TASK GOAL
Given the listing below, write out exactly the lines starting with the line that has "The image size is (200, 124)." and going on through the line that has "You are a computer-use agent. 234x156 pixels.", both kept.

EXERCISE INPUTS
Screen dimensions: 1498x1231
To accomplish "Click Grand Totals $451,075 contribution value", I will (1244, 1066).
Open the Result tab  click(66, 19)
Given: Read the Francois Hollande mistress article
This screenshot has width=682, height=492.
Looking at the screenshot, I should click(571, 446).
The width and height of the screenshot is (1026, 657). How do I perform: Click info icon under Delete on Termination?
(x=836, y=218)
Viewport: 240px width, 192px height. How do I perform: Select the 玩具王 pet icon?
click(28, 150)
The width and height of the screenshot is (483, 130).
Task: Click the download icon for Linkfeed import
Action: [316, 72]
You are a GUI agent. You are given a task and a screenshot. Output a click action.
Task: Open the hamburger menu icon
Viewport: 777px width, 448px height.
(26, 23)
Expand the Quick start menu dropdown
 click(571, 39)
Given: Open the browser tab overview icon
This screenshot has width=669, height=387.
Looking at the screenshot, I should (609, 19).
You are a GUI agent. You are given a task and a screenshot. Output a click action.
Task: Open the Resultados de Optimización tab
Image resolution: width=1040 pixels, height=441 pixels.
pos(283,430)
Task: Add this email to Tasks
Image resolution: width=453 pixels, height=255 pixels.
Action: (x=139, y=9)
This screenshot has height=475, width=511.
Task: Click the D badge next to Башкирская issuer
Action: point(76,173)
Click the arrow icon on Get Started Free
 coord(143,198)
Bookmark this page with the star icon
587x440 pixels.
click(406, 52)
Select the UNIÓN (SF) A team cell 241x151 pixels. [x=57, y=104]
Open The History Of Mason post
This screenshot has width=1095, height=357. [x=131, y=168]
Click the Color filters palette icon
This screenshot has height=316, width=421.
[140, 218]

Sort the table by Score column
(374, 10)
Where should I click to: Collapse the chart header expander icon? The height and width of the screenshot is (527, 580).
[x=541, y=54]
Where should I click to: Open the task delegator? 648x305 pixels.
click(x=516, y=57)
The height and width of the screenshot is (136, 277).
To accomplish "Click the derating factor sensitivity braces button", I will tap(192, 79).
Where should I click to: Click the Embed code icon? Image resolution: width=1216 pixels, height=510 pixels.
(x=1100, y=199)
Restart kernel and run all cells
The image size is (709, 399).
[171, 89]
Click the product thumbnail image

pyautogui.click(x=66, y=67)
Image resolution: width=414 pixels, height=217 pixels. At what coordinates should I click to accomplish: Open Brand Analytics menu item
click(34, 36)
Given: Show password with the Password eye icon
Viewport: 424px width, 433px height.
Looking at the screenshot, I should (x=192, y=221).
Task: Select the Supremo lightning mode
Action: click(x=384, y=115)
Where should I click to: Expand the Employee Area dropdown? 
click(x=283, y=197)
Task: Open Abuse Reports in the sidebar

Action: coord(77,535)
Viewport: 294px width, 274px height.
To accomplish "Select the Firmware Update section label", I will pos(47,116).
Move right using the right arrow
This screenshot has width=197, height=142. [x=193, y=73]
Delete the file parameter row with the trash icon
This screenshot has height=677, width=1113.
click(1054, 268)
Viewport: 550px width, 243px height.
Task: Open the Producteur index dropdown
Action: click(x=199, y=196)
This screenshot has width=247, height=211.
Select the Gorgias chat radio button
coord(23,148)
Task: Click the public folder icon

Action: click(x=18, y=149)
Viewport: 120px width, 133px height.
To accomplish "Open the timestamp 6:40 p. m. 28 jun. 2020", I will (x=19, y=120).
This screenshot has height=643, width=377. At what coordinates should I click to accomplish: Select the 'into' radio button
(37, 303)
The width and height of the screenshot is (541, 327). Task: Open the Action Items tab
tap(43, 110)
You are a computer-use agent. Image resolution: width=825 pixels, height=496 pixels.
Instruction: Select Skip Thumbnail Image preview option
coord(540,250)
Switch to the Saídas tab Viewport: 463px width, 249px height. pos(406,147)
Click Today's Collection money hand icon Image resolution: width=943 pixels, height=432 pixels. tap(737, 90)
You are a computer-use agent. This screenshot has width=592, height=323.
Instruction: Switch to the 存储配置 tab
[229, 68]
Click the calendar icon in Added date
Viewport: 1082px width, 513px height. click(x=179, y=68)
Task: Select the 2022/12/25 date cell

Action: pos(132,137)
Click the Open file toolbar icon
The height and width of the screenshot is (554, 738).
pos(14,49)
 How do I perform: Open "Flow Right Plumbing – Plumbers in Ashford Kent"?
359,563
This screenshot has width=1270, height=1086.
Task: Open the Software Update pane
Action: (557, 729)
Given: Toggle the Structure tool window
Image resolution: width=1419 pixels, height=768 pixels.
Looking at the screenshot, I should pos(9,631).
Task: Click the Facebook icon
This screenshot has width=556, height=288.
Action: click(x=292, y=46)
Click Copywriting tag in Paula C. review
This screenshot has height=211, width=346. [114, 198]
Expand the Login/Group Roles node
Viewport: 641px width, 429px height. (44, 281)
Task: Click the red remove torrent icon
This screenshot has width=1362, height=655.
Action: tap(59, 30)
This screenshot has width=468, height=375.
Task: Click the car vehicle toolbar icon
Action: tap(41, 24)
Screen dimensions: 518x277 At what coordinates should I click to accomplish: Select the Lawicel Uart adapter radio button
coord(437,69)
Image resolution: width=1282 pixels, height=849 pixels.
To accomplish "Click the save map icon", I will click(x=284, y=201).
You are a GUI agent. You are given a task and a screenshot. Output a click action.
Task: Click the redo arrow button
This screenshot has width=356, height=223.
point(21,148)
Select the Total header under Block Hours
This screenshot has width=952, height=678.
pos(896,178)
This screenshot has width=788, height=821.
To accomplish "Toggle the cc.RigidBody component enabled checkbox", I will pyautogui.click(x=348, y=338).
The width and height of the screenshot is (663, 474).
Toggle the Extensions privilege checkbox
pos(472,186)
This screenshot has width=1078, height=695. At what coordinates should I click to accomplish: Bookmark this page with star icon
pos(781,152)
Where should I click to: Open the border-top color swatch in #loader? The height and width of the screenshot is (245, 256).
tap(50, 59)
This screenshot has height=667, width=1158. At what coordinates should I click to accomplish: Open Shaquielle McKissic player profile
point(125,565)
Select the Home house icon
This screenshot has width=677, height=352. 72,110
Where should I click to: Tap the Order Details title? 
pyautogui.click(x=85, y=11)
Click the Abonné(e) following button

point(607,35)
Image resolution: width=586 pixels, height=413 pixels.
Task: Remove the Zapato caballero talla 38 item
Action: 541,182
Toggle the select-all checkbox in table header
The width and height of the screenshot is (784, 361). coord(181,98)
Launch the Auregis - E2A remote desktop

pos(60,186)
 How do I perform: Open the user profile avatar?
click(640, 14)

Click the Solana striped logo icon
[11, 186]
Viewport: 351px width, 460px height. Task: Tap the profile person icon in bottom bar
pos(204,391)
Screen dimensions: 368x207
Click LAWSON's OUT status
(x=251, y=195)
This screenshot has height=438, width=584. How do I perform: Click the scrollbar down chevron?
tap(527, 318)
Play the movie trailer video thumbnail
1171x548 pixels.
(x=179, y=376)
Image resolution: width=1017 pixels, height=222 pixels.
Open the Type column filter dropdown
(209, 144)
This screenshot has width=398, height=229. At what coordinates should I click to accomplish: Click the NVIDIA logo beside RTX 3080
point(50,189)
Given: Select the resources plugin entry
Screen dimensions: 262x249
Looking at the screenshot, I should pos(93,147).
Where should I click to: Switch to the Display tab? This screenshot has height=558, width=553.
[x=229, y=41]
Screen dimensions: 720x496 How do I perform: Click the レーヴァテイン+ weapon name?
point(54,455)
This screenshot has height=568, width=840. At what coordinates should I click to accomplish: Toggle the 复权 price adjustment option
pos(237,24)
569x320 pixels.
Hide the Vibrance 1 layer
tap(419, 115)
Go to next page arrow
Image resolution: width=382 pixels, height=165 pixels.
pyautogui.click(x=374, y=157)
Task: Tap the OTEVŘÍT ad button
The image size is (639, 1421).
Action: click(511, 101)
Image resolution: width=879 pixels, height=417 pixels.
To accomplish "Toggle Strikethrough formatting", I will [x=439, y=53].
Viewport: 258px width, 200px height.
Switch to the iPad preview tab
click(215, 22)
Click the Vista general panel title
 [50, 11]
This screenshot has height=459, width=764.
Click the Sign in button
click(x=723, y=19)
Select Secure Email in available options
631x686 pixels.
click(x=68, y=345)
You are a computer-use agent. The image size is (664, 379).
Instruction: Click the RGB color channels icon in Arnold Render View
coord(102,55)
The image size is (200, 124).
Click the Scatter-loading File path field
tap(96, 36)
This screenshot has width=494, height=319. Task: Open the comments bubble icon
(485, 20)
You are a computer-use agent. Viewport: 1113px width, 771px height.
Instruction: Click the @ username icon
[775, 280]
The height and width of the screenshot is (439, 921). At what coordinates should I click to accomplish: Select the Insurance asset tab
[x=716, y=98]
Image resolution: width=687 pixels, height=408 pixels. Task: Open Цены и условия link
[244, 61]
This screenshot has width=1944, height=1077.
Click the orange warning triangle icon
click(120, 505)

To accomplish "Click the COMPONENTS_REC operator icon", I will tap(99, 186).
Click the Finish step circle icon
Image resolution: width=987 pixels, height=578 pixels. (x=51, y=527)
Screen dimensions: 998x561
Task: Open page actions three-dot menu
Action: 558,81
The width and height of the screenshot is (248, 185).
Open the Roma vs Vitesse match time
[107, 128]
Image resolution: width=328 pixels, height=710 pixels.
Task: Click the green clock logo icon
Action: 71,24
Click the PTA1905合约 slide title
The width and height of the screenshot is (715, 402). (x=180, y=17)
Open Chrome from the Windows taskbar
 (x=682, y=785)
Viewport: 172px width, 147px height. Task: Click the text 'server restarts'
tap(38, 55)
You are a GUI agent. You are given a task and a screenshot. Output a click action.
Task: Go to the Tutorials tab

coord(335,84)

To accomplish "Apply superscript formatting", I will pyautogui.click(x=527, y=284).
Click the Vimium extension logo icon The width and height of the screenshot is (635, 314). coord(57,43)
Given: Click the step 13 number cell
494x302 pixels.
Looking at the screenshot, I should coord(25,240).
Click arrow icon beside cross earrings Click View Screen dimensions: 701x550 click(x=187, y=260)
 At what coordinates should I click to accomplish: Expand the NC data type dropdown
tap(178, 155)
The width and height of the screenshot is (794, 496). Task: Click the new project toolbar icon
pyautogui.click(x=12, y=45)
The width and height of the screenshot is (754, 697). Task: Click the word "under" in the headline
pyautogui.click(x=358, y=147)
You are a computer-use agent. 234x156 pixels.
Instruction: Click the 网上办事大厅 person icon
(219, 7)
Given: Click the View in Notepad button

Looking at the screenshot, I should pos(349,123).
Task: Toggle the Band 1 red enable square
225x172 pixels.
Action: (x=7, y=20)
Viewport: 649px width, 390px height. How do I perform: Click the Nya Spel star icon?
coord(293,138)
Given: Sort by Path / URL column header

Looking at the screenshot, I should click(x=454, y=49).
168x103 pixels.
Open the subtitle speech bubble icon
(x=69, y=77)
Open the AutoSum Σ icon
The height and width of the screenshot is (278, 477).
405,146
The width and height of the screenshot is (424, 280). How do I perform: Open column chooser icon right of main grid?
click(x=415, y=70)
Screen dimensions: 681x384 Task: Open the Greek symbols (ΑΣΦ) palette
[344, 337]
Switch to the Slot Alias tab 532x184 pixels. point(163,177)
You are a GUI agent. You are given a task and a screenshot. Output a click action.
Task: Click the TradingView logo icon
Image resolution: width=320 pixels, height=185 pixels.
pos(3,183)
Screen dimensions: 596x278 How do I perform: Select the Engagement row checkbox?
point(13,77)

TASK RESPONSE
The image size is (200, 124).
Click the Scatter-loading File path field
tap(96, 36)
This screenshot has width=494, height=319. Task: Open the comments bubble icon
(485, 20)
You are a computer-use agent. Viewport: 1113px width, 771px height.
Instruction: Click the @ username icon
[775, 280]
The height and width of the screenshot is (439, 921). At what coordinates should I click to accomplish: Select the Insurance asset tab
[x=716, y=98]
Image resolution: width=687 pixels, height=408 pixels. Task: Open Цены и условия link
[244, 61]
This screenshot has width=1944, height=1077.
Click the orange warning triangle icon
click(120, 505)

To accomplish "Click the COMPONENTS_REC operator icon", I will tap(99, 186).
Click the Finish step circle icon
Image resolution: width=987 pixels, height=578 pixels. (x=51, y=527)
Screen dimensions: 998x561
Task: Open page actions three-dot menu
Action: 558,81
The width and height of the screenshot is (248, 185).
Open the Roma vs Vitesse match time
[107, 128]
Image resolution: width=328 pixels, height=710 pixels.
Task: Click the green clock logo icon
Action: 71,24
Click the PTA1905合约 slide title
The width and height of the screenshot is (715, 402). (x=180, y=17)
Open Chrome from the Windows taskbar
 (x=682, y=785)
Viewport: 172px width, 147px height. Task: Click the text 'server restarts'
tap(38, 55)
You are a GUI agent. You are given a task and a screenshot. Output a click action.
Task: Go to the Tutorials tab

coord(335,84)

To accomplish "Apply superscript formatting", I will pyautogui.click(x=527, y=284).
Click the Vimium extension logo icon The width and height of the screenshot is (635, 314). coord(57,43)
Given: Click the step 13 number cell
494x302 pixels.
Looking at the screenshot, I should coord(25,240).
Click arrow icon beside cross earrings Click View Screen dimensions: 701x550 click(x=187, y=260)
 At what coordinates should I click to accomplish: Expand the NC data type dropdown
tap(178, 155)
The width and height of the screenshot is (794, 496). Task: Click the new project toolbar icon
pyautogui.click(x=12, y=45)
The width and height of the screenshot is (754, 697). Task: Click the word "under" in the headline
pyautogui.click(x=358, y=147)
You are a computer-use agent. 234x156 pixels.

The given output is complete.